S2, setting a single sample time sequence length according to the time sequence length parameter of the high-speed rail seismic event;
assuming a statistic of the high-speed rail seismic event time series length of L, a single sample time series length of l=0.6l is set when constructing the seismic record training and sample data set to be tested.
S3, sectionally intercepting the complete seismic record according to the single sample time sequence length to construct a training sample set and a test sample set;
let the complete seismic record be x= [ X 1 … x N ]When the samples are intercepted on the whole seismic record section, the overlapping length between the adjacent samples is set to be 50 percent, namely, the overlapping length between the later sample and the former sample is 0.5l, the seismic record is intercepted on the section, and a single sample T of the dataset is obtained k
Then dividing all samples into a training sample set R and a test sample set S according to a certain proportion, and obtaining the training sample set R and the test sample set S on the assumption that the segmented and intercepted samples contain K samples in total:
R=[T 1 T 2 … T p ] (3)
S=[T p+1 T p+2 … T K ] (4)
s4, setting labels of whether all samples of the training sample set R belong to the high-speed rail earthquake event or not;
judging whether all samples contain the high-speed rail seismic event according to the complete seismic record waveform, if so, belonging to the high-speed rail seismic event, and setting a label as '1' for the high-speed rail seismic event; otherwise, the training data set does not belong to the high-speed rail seismic event, and a label is set as 0 to obtain a label vector r of the training data set:
r=[r 1 r 2 … r p ] (5)
wherein r is j The label corresponding to the j-th sample is represented, and the value of the label is 0 or 1.

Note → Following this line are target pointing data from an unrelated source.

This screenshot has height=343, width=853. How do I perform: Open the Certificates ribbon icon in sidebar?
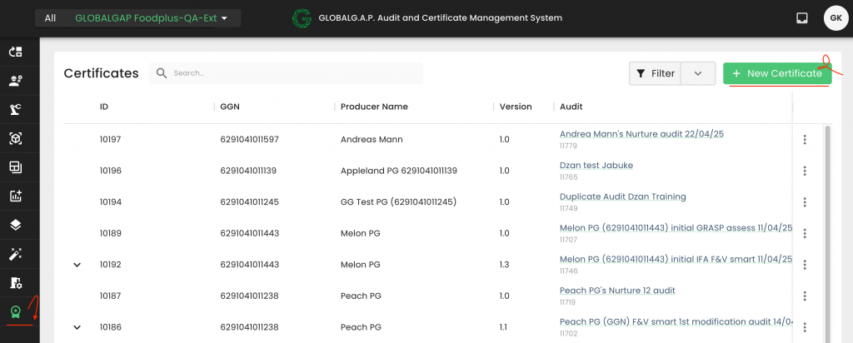click(x=15, y=312)
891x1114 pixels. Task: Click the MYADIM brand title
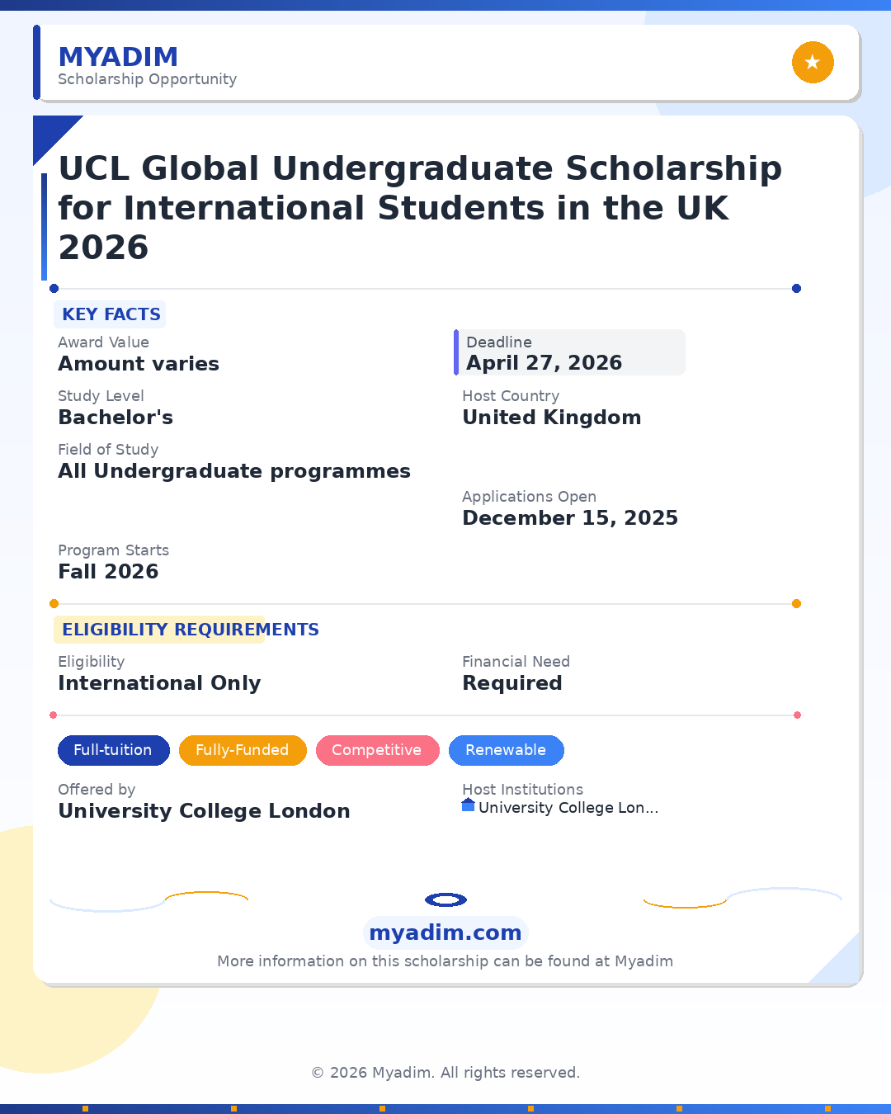pos(118,57)
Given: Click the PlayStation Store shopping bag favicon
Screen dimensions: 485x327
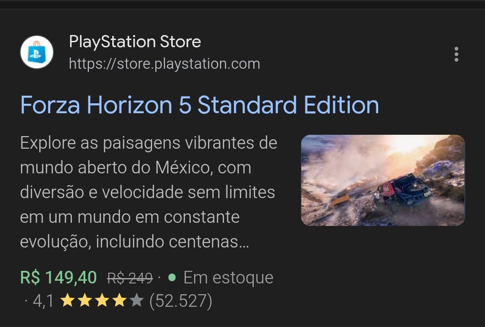Looking at the screenshot, I should tap(36, 52).
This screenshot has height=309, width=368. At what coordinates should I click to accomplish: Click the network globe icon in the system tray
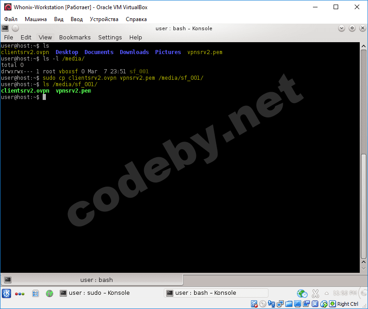[302, 293]
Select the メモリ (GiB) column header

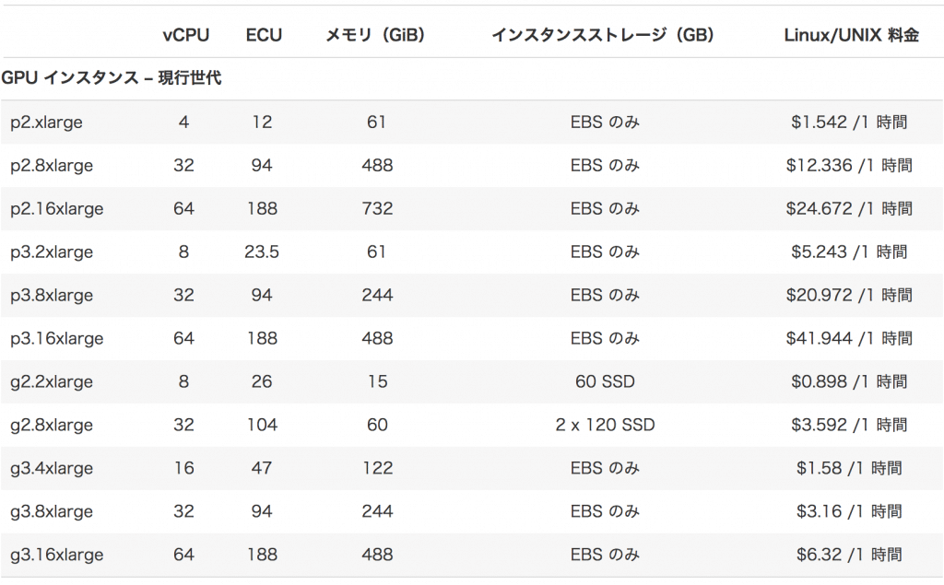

S5, constructing a 1DCNN network according to the self characteristics of the single sample and setting network super parameters;
aiming at the characteristics of time sequence data of a sample, a 1DCNN network with a structure of 2 convolution layers, a Relu layer, 2 pooling layers, 1 full connection layer and a Softmax output layer is constructed.
Assuming that the output of the full link layer is y 1 ,y 2 ,…,y n Obtaining an output Softmax (y) after Softmax regression treatment i
And setting corresponding super parameters for each layer of the 1DCNN network according to parameters such as the array element number of the seismic record detector, the time sequence length of a sample, the time domain waveform characteristics and the like.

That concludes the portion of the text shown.